Mrs L-S’s battle against workplace discrimination and wrongful dismissal in the case against Exquisite Displays Limited. Read the emotional journey of balancing work and caregiving responsibilities, leading to a landmark tribunal ruling and substantial compensation

In the case of Mrs L-S v Exquisite Displays Limited a worker, compelled to resign following a company director’s remark that her great-grandson deserved “a good slap,” has been granted over £24,000 in compensation for wrongful dismissal.

After nearly two decades of service, Mrs. L-S, a foster carer for her great-grandson, departed from Exquisite Displays, a jewellery display equipment company, in March 2022 following a tense exchange with director Mr. B, as per the findings of an employment tribunal in Leicester.

In March 2021, Mrs. L-S became the caregiver for her four-year-old great-grandson, X, placed under her care by social services.

During the tribunal, Mrs. L-S expressed immense emotional strain, balancing her work, caring for X, and dealing with legal proceedings involving a family member.

Initially, the organisation supported her, making accommodations such as flexible work hours for school runs and providing a private office for meetings with social services. However, X’s escalating emotional issues affected her work as she juggled calls from school and social services.

Directors grew increasingly frustrated, falling behind on orders due to Mrs. L-S’s absences. In a conversation, one director suggested disciplining X, remarking “she should give X a good slap” or labelling X as simply “naughty”. Mr. B echoed similar sentiments, advising her to “give him a good slap,” citing it as harmless discipline.

The breaking point came on March 10, 2022, when Mrs. L-S arrived late due to a call from X’s school. Mr B’s reaction, exacerbated by their backlog, triggered Mrs.
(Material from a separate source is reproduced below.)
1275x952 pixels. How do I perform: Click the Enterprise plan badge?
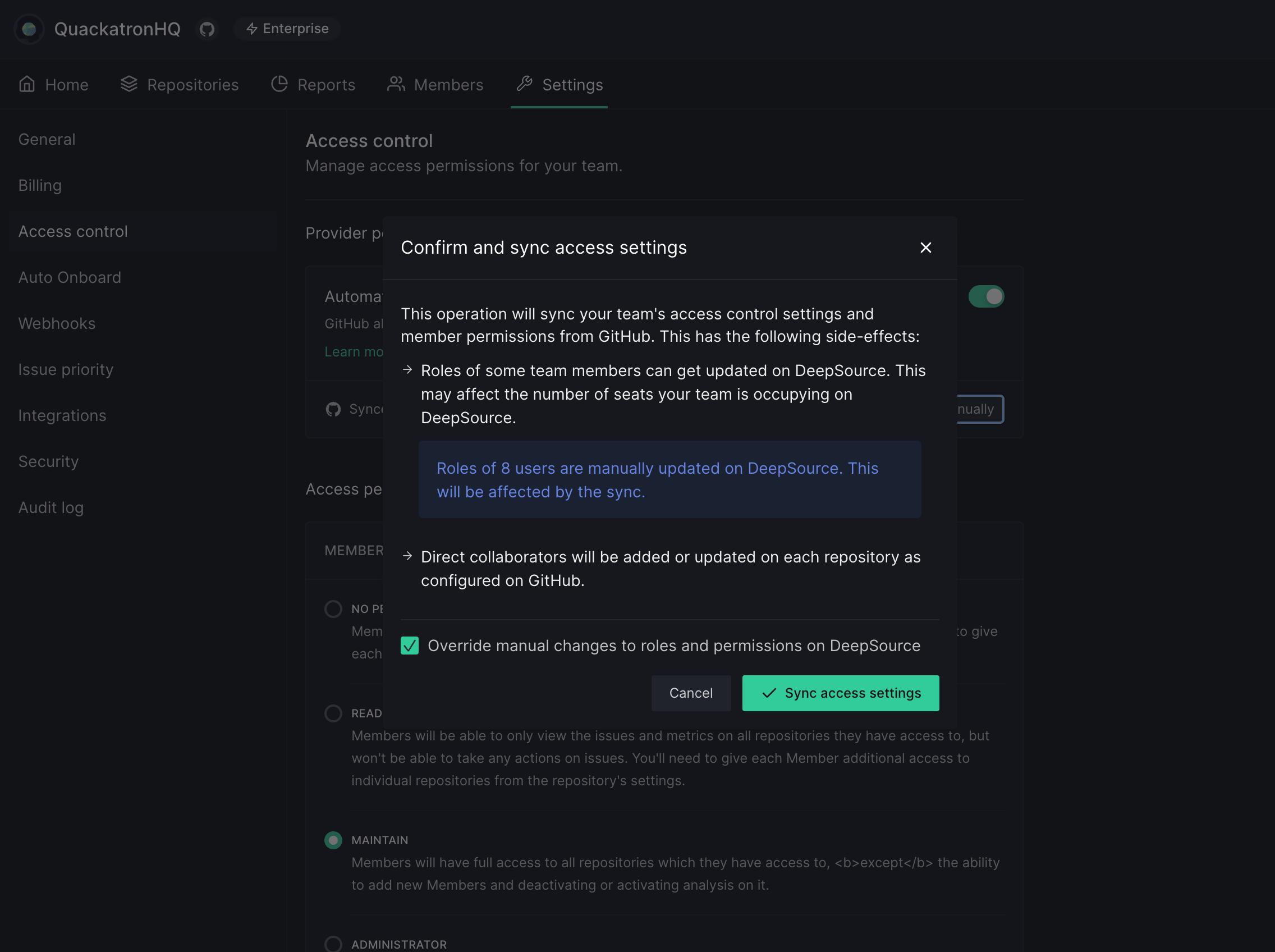[287, 29]
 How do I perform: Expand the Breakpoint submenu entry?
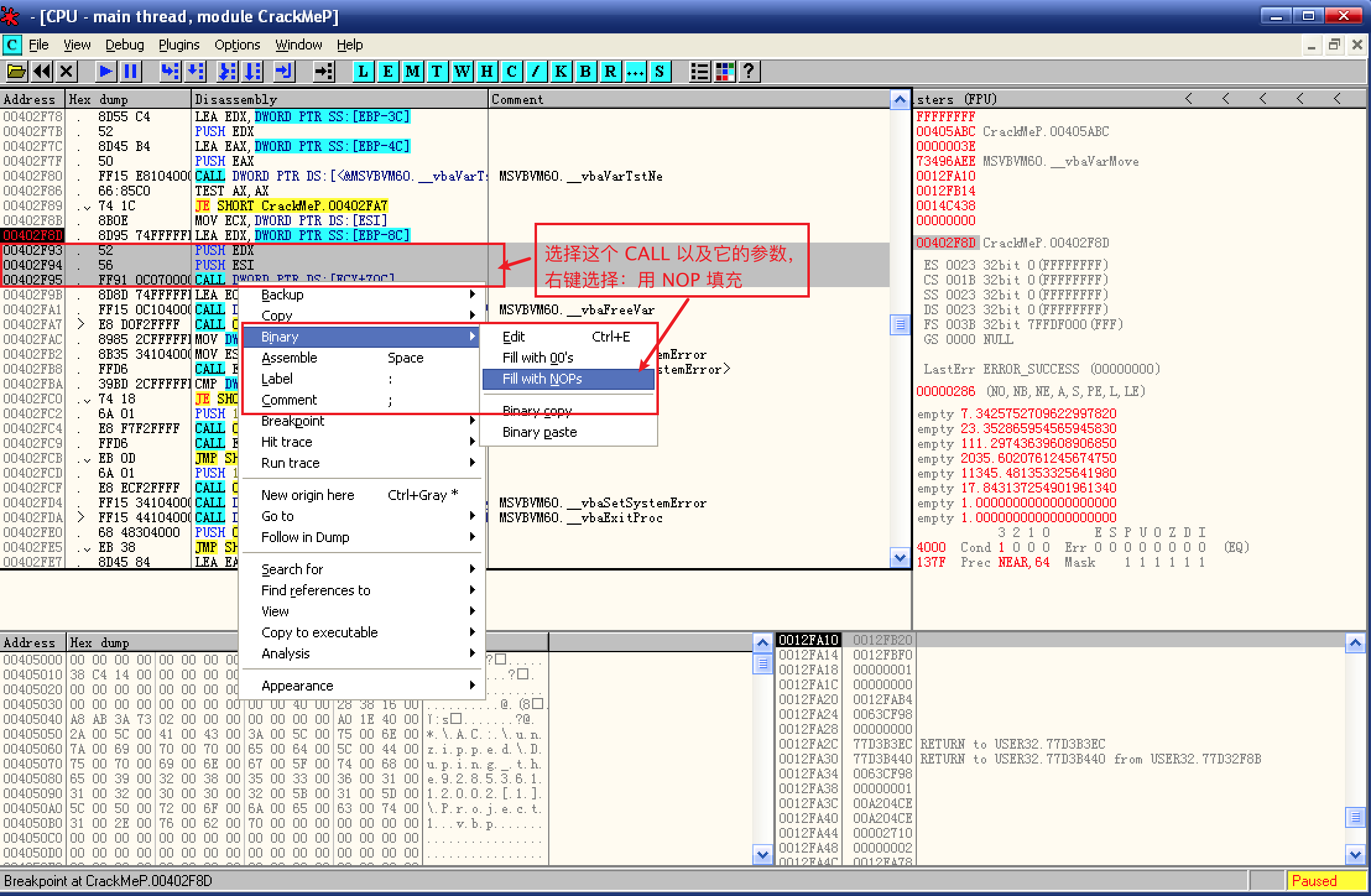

L-S to retort emotionally. Despite attempts to explain, Mr B’s insensitivity led Mrs. L-S to conclude her employer’s lack of support, prompting her resignation.

The tribunal concluded that the directors’ aggressive criticism and presumptions about her caregiving situation undermined Mrs. L-S’ trust and confidence in her employer, constituting unfair dismissal.

In light of these findings, Mrs. L-S was awarded £24,725.35 in compensation.